Home Sick


"It's not like it's anyone's fault that you're sick," is what he told me, and in that instant I realized everything about my associations with illness that make me so unwilling to stay in bed all day. I dragged myself through a 10F bike ride to work yesterday, despite my boss's gentle suggestion that perhaps I didn't need to pretend that I wasn't sick.

"You're not having fun now, are you?" my mother used to ask me, when I'd try to burrow into the bean bag in a corner of the kitchen, a mop bucket slowly filling up with my inability to keep down food. "I told you not to get sick."

It's why I'm happy to have the house to myself when I can wallow, when I don't have to either look more pathetic than I feel or sit up straight without sniffling to prove that I am well enough for more soup. The hammock is filled with blankets, a carefully arranged cocooning with interlocking layers that keep the cold air out.

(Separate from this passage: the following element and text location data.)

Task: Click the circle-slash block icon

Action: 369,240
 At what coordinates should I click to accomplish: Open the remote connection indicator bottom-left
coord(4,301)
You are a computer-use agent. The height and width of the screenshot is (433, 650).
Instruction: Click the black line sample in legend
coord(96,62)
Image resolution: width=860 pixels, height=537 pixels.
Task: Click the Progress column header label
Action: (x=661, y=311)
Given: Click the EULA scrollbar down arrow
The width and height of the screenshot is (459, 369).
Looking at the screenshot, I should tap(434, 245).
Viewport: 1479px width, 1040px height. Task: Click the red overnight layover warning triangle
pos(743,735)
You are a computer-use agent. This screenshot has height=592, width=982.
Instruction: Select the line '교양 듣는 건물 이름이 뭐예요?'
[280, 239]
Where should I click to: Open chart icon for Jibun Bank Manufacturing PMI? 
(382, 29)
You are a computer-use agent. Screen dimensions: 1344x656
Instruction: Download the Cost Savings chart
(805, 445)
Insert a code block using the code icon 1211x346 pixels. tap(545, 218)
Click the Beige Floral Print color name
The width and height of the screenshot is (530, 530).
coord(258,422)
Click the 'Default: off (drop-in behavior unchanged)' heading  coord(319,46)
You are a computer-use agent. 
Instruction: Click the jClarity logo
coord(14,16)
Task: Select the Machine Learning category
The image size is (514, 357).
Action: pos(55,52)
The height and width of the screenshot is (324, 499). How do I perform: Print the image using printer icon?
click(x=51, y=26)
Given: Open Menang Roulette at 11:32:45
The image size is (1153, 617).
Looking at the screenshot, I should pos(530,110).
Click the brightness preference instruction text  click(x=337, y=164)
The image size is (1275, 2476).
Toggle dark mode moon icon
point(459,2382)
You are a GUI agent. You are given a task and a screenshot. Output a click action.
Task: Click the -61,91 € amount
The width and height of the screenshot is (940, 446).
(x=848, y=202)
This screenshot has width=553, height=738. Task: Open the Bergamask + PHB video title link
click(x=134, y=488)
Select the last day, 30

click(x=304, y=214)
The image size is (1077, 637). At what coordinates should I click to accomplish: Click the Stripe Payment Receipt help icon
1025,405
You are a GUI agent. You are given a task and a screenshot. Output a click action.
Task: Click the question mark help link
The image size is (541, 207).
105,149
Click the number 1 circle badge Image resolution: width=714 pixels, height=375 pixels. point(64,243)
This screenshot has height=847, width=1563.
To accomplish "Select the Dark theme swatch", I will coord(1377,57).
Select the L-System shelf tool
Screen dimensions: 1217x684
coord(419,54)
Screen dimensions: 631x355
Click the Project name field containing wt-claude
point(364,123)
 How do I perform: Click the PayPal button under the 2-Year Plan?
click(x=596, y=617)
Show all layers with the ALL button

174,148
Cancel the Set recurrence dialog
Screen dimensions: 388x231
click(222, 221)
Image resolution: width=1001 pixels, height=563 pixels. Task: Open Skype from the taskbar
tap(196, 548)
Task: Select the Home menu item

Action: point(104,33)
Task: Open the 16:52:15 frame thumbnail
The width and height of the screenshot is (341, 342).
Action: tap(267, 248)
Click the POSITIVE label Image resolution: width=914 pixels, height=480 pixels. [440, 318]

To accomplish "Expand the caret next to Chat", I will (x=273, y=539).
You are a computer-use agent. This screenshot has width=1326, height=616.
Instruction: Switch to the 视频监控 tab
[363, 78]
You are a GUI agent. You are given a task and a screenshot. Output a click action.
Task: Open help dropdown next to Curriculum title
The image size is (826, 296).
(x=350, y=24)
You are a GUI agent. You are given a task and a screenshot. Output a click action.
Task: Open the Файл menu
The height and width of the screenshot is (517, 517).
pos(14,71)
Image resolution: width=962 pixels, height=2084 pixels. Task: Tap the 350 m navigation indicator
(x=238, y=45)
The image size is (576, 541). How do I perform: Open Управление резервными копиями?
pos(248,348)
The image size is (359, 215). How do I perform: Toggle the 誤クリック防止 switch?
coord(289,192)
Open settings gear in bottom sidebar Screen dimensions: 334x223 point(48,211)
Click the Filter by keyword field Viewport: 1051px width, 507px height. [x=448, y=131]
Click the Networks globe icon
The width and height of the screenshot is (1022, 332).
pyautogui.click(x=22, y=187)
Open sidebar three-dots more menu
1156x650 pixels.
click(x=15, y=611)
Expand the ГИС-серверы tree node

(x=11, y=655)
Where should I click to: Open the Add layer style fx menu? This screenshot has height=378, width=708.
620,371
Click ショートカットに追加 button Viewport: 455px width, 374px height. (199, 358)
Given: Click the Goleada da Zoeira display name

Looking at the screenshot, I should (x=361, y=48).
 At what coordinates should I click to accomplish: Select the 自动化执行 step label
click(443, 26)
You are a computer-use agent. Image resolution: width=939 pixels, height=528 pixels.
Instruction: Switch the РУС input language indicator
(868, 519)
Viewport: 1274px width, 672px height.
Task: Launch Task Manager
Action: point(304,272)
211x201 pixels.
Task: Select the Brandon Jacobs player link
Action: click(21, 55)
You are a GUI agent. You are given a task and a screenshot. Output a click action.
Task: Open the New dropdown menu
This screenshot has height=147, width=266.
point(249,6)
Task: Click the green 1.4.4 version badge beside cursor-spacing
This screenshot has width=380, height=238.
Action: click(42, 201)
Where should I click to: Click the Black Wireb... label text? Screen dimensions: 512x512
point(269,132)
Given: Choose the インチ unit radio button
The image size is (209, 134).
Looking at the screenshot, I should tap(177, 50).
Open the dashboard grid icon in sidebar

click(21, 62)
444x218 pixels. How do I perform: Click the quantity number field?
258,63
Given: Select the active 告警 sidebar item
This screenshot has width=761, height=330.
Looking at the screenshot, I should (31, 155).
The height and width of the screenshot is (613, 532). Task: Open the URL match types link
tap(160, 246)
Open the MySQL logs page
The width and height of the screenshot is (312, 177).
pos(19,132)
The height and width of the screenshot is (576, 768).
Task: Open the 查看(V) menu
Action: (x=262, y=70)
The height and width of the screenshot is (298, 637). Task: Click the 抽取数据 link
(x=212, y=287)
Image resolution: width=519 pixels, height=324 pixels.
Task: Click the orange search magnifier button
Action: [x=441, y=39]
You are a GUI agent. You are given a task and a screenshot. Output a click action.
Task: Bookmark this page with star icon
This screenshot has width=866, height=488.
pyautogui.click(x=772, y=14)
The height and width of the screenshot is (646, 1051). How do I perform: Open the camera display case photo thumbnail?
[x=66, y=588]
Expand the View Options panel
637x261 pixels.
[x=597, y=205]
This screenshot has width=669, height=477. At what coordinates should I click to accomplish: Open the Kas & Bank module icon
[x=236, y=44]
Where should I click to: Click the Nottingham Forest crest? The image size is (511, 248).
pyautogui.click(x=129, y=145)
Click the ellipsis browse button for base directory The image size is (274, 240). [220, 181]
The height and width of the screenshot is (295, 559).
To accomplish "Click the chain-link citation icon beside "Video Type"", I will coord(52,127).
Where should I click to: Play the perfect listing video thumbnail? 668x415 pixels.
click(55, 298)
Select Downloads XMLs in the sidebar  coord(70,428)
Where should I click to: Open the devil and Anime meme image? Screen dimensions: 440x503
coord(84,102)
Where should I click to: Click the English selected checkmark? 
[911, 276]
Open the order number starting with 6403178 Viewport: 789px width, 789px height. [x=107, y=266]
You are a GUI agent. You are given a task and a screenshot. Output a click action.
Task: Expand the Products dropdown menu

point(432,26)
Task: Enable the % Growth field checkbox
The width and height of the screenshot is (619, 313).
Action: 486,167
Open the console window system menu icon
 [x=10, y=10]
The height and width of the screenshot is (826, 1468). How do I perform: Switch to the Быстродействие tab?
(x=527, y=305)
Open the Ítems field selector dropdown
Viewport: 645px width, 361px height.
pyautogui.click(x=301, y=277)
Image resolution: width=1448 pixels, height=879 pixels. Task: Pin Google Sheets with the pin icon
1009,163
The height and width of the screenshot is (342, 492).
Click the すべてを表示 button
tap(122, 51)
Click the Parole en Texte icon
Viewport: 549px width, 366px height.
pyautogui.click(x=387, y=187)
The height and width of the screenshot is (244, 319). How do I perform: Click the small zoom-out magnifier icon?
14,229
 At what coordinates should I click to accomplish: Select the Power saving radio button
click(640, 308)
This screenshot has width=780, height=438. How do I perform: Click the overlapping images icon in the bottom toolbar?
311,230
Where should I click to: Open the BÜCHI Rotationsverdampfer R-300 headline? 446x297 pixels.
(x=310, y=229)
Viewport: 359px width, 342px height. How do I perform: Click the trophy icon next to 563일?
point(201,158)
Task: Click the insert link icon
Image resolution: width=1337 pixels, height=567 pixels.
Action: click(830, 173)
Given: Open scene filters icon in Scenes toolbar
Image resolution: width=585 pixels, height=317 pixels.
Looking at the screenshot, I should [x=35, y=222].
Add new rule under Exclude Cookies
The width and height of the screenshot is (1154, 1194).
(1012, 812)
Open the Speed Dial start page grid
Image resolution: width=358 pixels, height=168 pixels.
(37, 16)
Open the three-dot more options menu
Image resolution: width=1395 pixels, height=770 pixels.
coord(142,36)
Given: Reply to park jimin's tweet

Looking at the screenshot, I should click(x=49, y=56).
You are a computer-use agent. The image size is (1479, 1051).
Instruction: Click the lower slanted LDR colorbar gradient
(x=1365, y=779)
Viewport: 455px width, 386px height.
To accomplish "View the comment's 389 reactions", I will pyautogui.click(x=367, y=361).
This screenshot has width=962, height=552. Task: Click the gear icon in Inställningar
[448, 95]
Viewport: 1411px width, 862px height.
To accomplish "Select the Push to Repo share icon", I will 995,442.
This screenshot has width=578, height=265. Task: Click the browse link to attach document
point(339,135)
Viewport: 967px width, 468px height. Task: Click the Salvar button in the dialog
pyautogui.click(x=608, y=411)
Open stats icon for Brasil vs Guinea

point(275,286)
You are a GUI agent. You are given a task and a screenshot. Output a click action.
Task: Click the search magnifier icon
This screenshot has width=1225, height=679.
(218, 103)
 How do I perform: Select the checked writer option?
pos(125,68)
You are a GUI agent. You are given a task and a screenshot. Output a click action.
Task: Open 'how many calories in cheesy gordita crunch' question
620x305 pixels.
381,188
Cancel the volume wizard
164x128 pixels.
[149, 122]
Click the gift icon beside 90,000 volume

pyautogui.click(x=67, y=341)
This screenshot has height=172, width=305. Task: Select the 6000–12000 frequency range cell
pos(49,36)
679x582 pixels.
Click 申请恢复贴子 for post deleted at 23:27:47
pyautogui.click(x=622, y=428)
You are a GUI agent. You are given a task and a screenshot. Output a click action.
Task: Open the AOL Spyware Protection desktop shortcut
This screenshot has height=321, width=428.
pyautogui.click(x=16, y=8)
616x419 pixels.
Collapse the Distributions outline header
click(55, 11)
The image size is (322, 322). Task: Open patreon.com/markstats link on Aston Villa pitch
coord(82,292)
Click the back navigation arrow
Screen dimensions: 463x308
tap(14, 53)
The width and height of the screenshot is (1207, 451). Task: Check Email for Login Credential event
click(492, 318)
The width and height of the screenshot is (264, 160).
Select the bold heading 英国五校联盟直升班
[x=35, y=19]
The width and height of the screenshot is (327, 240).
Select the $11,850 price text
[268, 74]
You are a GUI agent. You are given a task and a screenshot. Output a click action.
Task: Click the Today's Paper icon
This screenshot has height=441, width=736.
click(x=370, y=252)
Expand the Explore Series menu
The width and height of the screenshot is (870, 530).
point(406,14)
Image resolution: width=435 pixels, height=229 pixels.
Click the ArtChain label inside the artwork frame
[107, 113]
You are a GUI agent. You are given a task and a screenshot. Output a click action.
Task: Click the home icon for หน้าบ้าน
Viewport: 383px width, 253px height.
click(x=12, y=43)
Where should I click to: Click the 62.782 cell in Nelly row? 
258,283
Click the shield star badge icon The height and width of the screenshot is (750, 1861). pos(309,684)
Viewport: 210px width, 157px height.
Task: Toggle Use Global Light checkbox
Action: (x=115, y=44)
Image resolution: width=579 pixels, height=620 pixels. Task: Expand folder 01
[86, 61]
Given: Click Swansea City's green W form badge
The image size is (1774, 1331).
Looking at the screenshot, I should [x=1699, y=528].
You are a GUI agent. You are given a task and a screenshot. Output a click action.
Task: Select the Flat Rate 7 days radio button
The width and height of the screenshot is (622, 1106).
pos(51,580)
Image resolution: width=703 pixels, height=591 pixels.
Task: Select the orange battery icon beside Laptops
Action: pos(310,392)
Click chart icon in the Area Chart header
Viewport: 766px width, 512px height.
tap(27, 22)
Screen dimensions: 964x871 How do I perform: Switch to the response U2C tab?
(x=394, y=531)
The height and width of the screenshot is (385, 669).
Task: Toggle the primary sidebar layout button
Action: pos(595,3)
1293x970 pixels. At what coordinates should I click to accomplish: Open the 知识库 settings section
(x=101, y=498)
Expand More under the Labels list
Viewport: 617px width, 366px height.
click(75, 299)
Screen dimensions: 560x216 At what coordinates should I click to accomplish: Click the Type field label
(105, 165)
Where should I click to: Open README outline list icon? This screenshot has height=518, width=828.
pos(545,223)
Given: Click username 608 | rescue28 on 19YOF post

The downside is that once I've exited, peeling back the edges so I can ooze out and slowly drop to the ground, I can never return, because it will never be the warm and cozy burrito it was before I disturbed the shell.

I still easily forget that being sick isn't necessarily a poor reflection on one's moral character. I still steadfastly claim that I am not sick through a hoarse throat and a layer of phlegm. My boss still sends me home early.